Build a model ElasticNet with sklearn.linear_model with a fixed penalty term that performs lasso regression. Create a Pipeline that first applies the recipe steps to the training data and then fits the model. Illustrate the predicted industry returns for the in-sample and the out-of-sample period.
Next, tune the model such that the penalty term is flexibly chosen by cross-validation. For that purpose, update the model such that both, penalty and mixture are flexible tuning variables. Use the function TimeSeriesSplit to generate a time series cross-validation sample which allows tuning the model with 20 random samples of length five years with a validation period of four years. Tune the model for a grid of possible penalty and mixture values and visualize the mean-squared prediction errors for the industry returns across the range of possible tuning parameters.

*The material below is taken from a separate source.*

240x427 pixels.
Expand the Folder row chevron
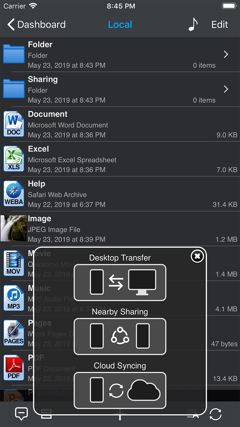tap(226, 54)
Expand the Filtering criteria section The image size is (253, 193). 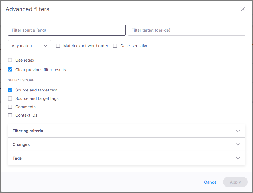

Finally, write a function to parallelize the entire workflow. The function should split the data into a training and test set, create a cross-validation scheme, and tunes a lasso model for different penalty values. Finally, select the best model in terms of MSPE in the validation test set. Apply the function to every individual industry and illustrate for each industry which factor and macroeconomic variables are selected by the Lasso.
Solutions: All solutions are provided in the book chapter Factor selection via machine learning (R or Python version).